15,509,322 members
See more:
We have a problem, we have a series of data, please check the graph below. Basically it's a 24 hours data, we want to automatically split the 24 hours to a few sections according to the similar values.

for example, we can see that from 0am to 7am the values are more or less the same, we mark that period as group1, and between 7am and 17 we have similar (roughly) then we make it group 2, and 17 to 24 as group 3.
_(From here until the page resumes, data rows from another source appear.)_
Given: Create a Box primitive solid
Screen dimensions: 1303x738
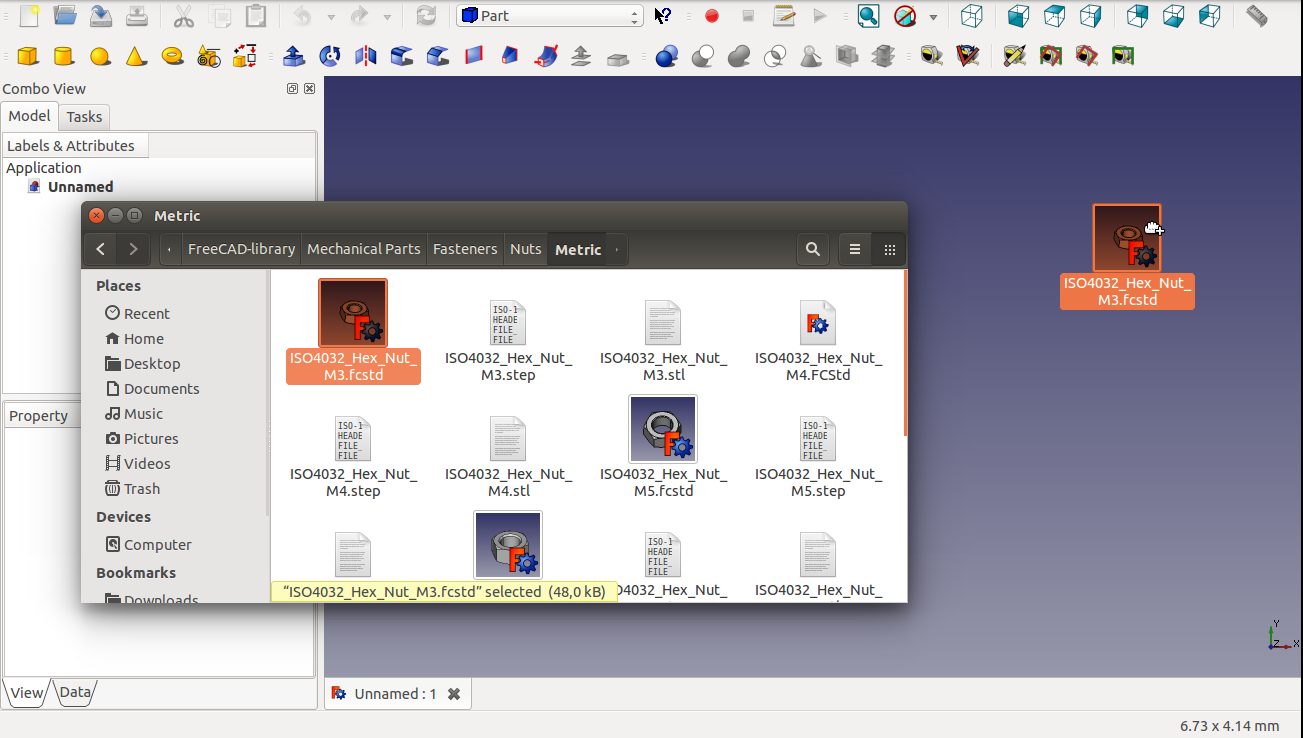Looking at the screenshot, I should pyautogui.click(x=28, y=56).
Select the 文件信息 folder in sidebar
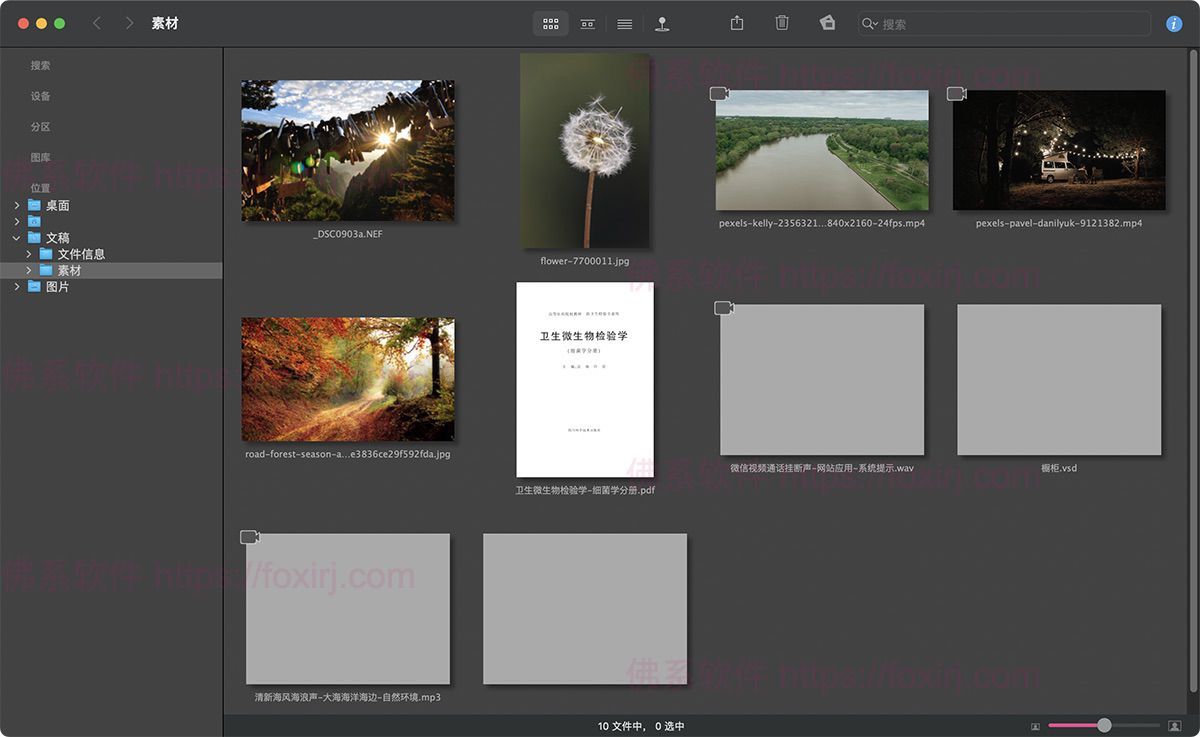This screenshot has height=737, width=1200. [80, 254]
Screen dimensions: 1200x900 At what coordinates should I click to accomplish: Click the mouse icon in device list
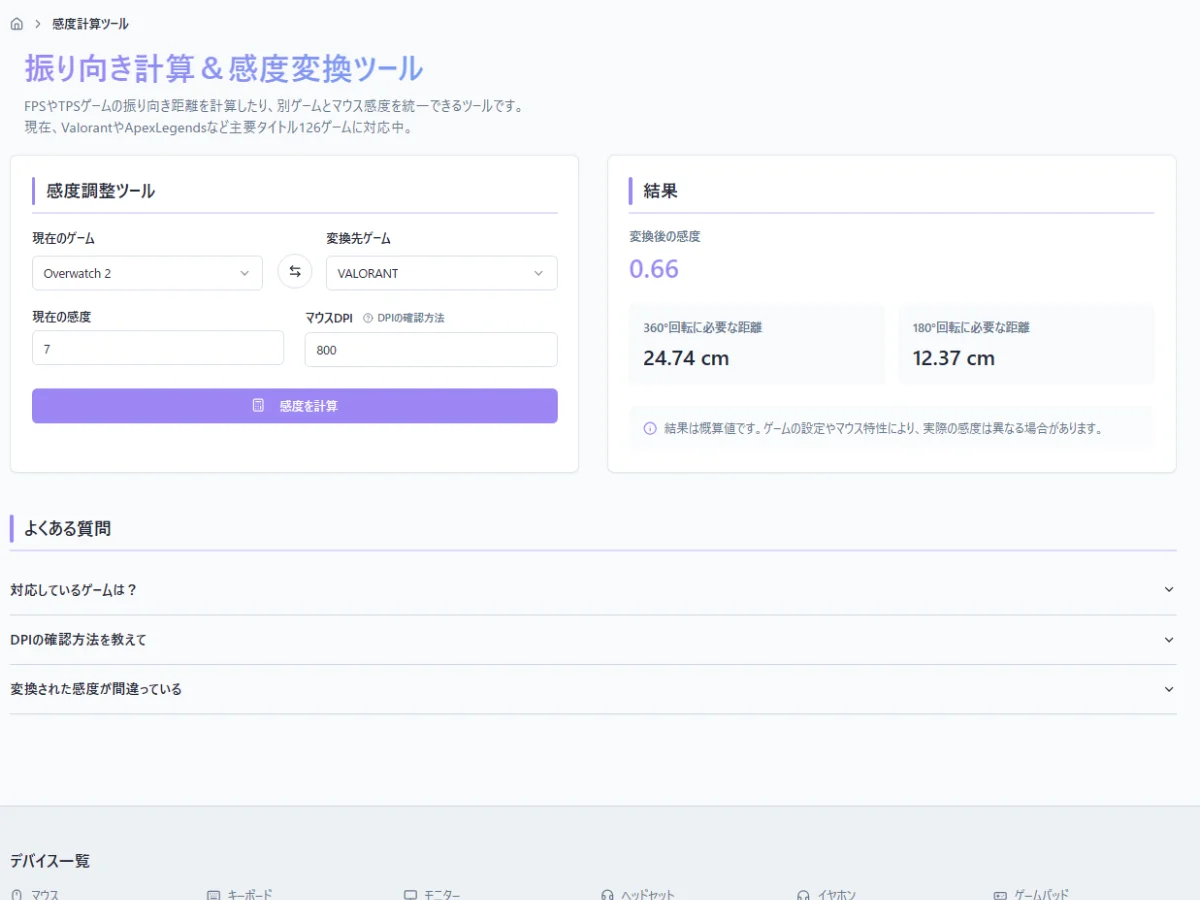point(17,895)

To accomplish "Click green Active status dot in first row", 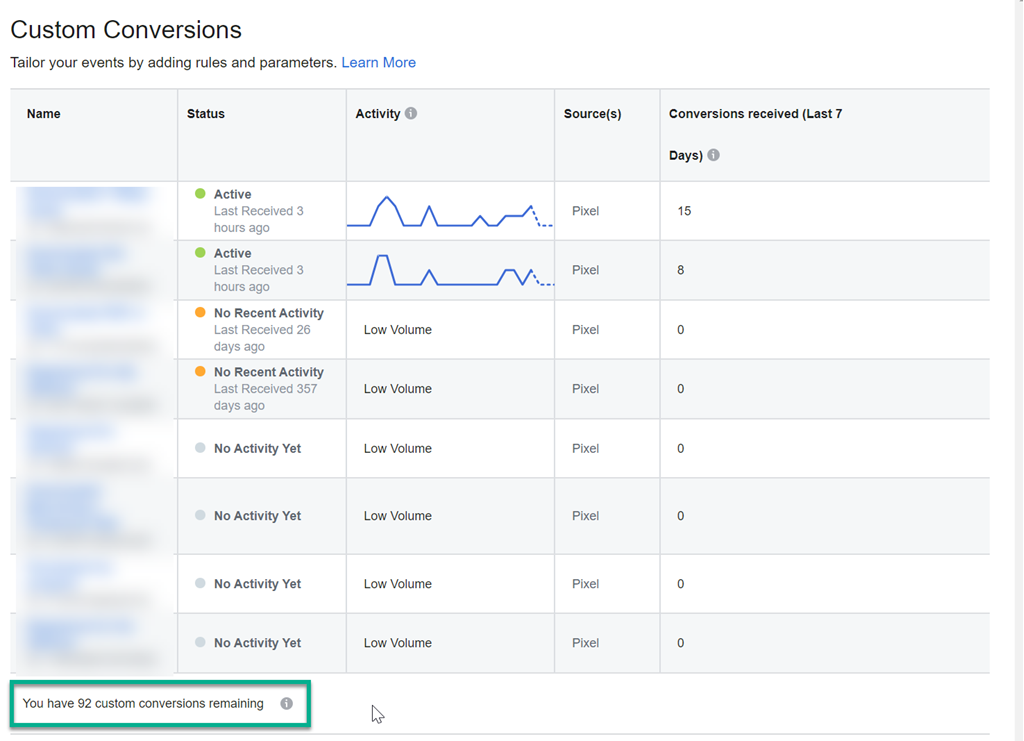I will [200, 194].
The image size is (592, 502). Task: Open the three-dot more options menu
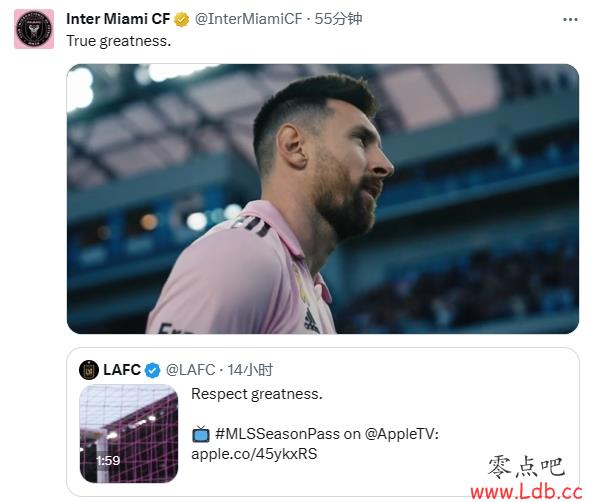point(570,19)
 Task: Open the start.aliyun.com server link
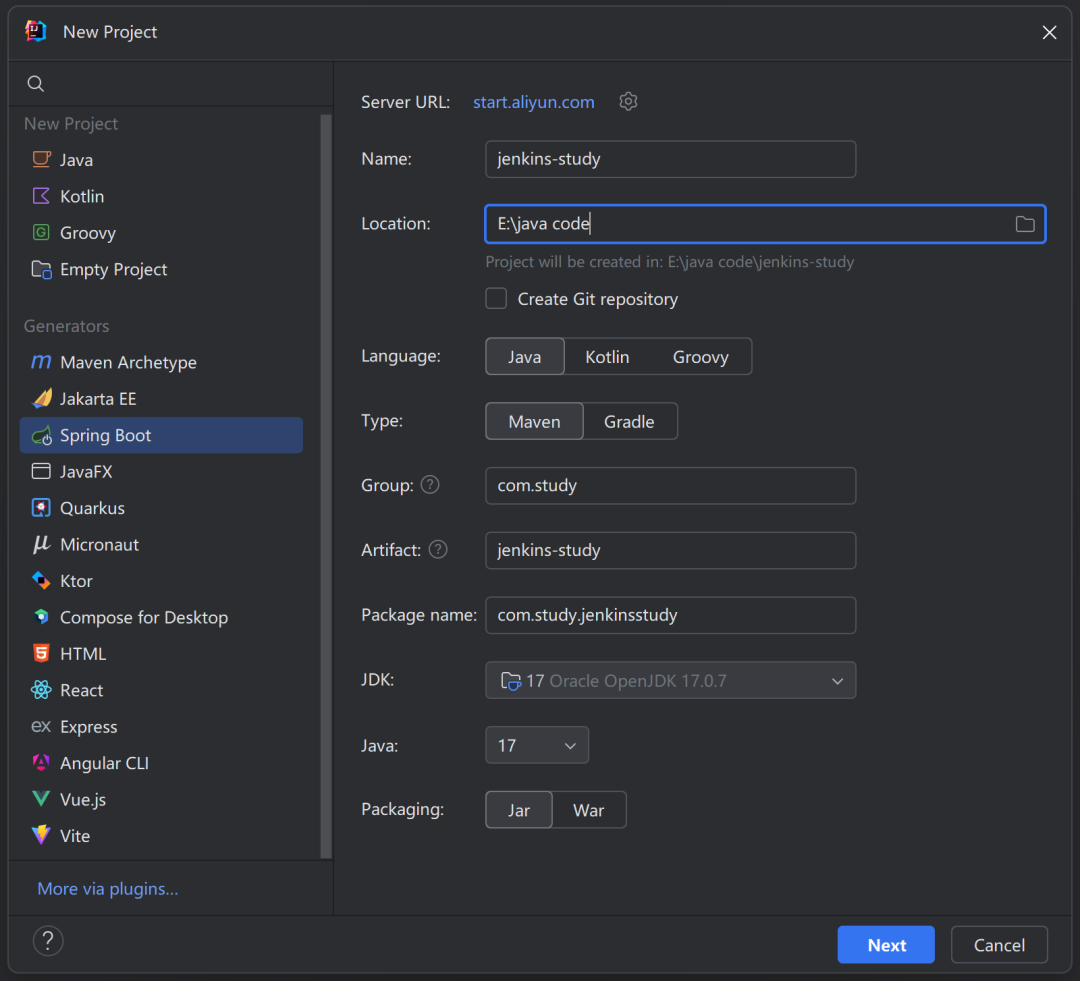(534, 102)
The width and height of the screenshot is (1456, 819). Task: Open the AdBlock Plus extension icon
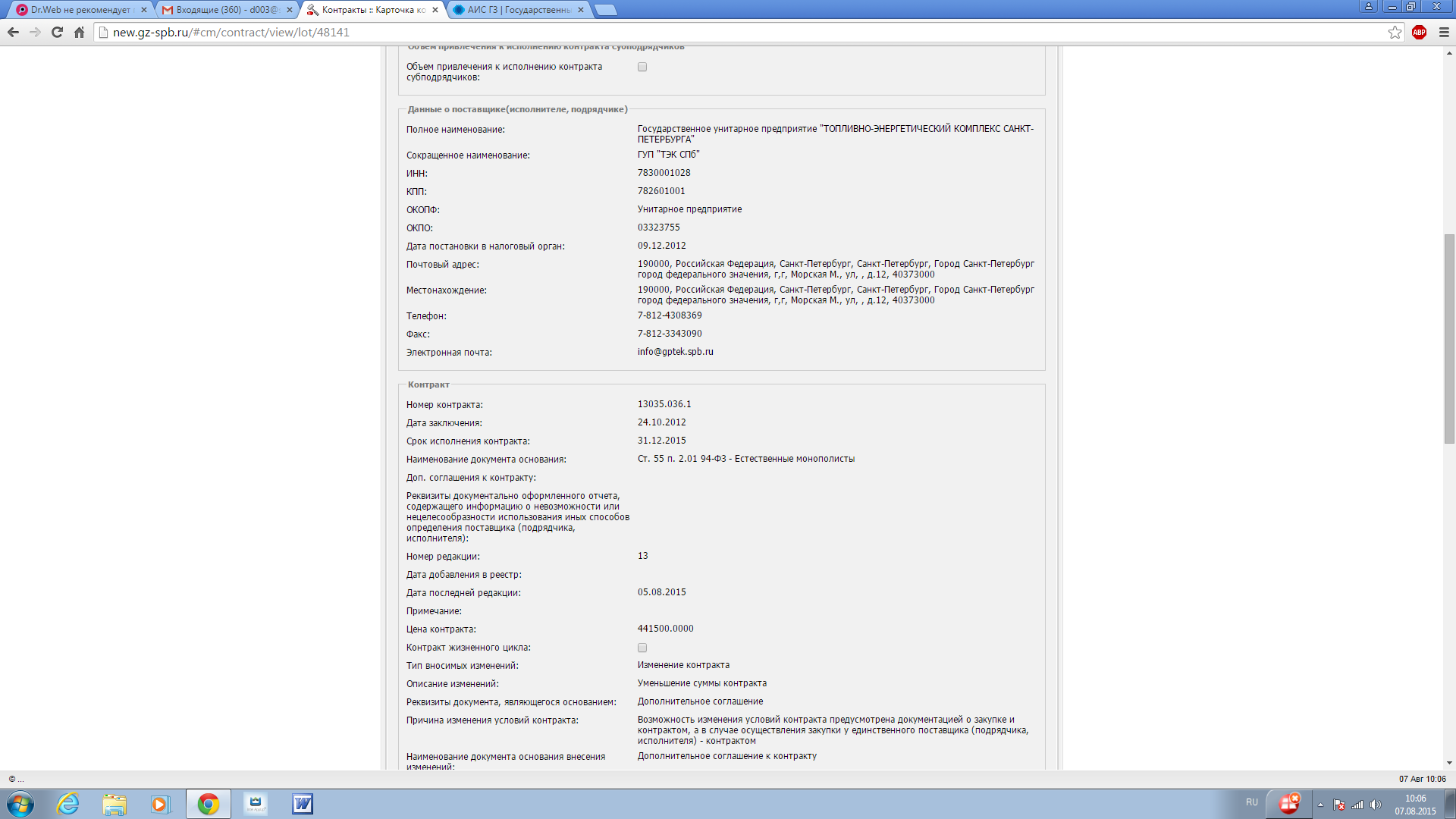point(1419,32)
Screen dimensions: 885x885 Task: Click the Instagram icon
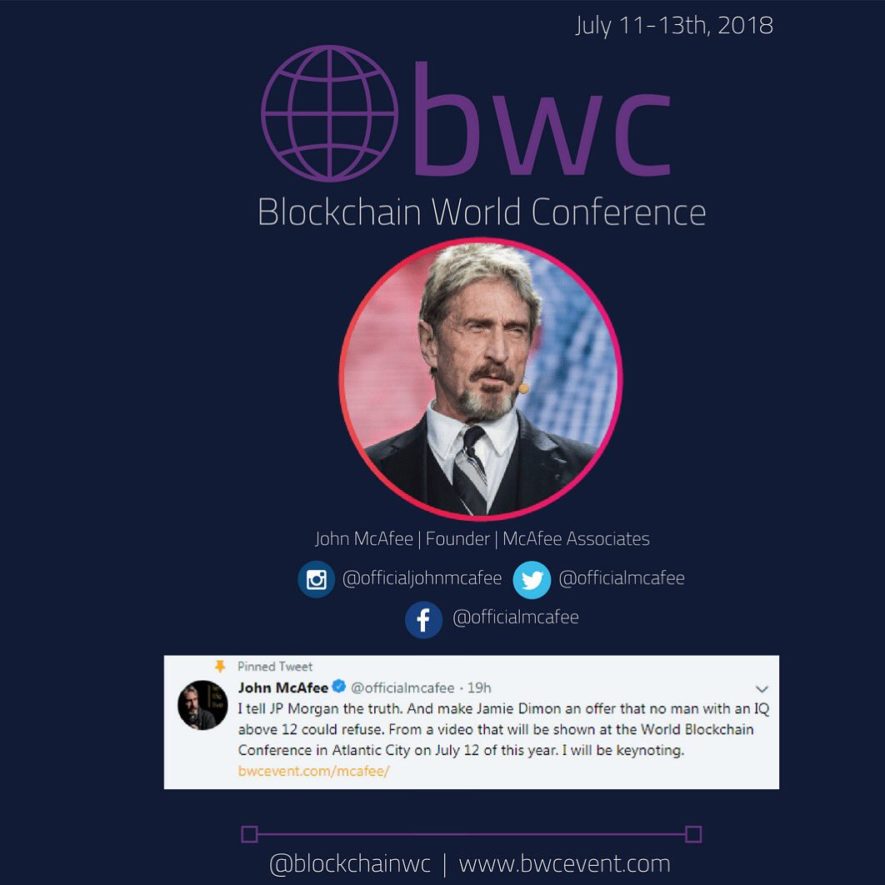[x=316, y=579]
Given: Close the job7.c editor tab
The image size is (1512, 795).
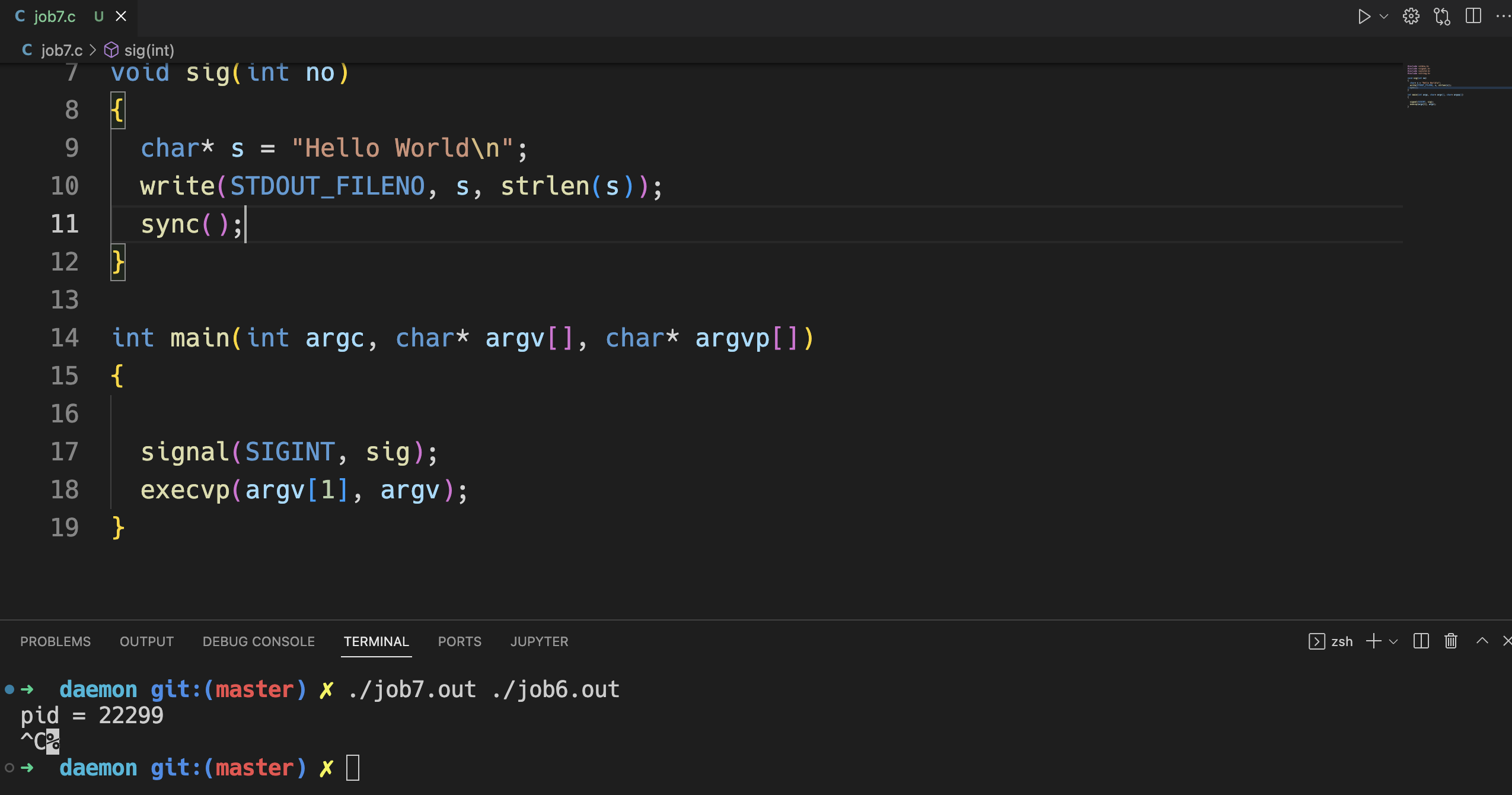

if we input a series of data (x,y), and define there should be a numer of partitions(for example, 3), then the result should come like this:

group1: 0am - 7am
group2: 7am - 17
group3: 16 - 24

graph is here:

http://pot9tw.sn2.livefilestore.com/y1pvO0HSvBYGu22JKakg4XJSys_zM1H9qohg7XqDwxxSOgz1orlRNjJhLKCOYyvZ9RZqHyyUHErZFQbgaNvUHuZ4FRIIOTlFuHV/graph.PNG?psid=1[^]
Posted
Updated 26-Jan-11 17:21pm
v3

## Solution 1

This is called "Cluster analysis", your problem is probably the most elementary one.

http://en.wikipedia.org/wiki/Cluster_analysis[^].

The article is very clear and provides very good references you may want to follow. It least you'll learn proper terminology which will help you in your search of relevant approaches and algorithms. I actually just took a close look myself: the algorithms are easy enough to code them from scratch; what you need is to compare them and decide which one is the best for your purpose; I think this is more difficult, will require some research.

Good luck,

—SA

v3
Sandeep Mewara 27-Jan-11 0:16am
Deserve a 5!
JF2015 27-Jan-11 0:46am
Sergey Alexandrovich Kryukov 27-Jan-11 0:50am
Thanks a lot, Sandeep, JF2015.
--SA
MCY 27-Jan-11 4:01am
good one
Huisheng Chen 27-Jan-11 4:58am
let me simplify my question, imagine a series of values:

1,2,1,3,2,4,5, 11,10,12,10,12,13, 25,21,24,20, 4,5,2,3

we can see clearly see that according to the difference, we could split them into 4 groups bassed on my requirement above.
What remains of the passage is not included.